## What you are asked to do
Would you transcribe the data word for word?

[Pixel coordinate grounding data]
-- -- --
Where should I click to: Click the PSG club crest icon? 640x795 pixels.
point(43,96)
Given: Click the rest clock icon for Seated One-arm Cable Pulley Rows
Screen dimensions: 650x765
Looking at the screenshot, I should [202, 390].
-- -- --
## Response to this exercise
Where should I click to: Click the PSG club crest icon? 640x795 pixels.
point(43,96)
Given: Click the rest clock icon for Seated One-arm Cable Pulley Rows
Screen dimensions: 650x765
Looking at the screenshot, I should [202, 390].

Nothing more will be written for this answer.